Chinese manufacturers finally see improvement, but risks remain: HSBC

July 1, 2014

HONG KONG - Chinese manufacturers signalled the first improvement in overall operating conditions for six months in June, with output rising for the first time since January, and at a moderate pace. Growth was supported by the strongest expansion of total new work since March 2013, while new export orders rose for the second month running.

Increased volumes of new business led to the quickest depletion of stocks of finished goods for nearly three years, while job shedding was the weakest in three months. After adjusting for seasonal factors, the HSBC Purchasing Managers’ Index came in at 50.7 in June, up from 49.4 in May, signalling the first improvement in business conditions since December. That said, HSBC pointed out, the rate of improvement was only slight and weaker than the historical average.

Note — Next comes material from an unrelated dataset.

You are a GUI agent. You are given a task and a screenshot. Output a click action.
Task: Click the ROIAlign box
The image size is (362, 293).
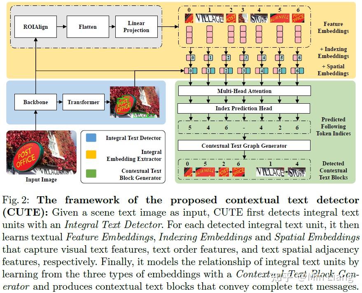(x=35, y=27)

The improvement in the health of the sector partly reflected the first expansion of total new business placed at Chinese manufacturers for five months during June - the strongest rate of new order growth in 15 months. Reports from panellists suggested that improving market conditions boosted sales. New export business also rose in June, albeit at a marginal pace.

 Hongbin Qu, Chief Economist, China & Co-Head of Asian Economic Research at HSBC said the June figures confirmed a trend of stronger demand and faster de-stocking. ”The economy continues to show more signs of recovery, and this momentum will likely continue over the next few months, supported by stronger infrastructure investments,” he said.

“However there are still downside risks from a slowdown in the property market, which will continue to put pressure on growth in the second half of the year. We expect both fiscal and monetary policy to remain accommodative until the recovery is sustained.”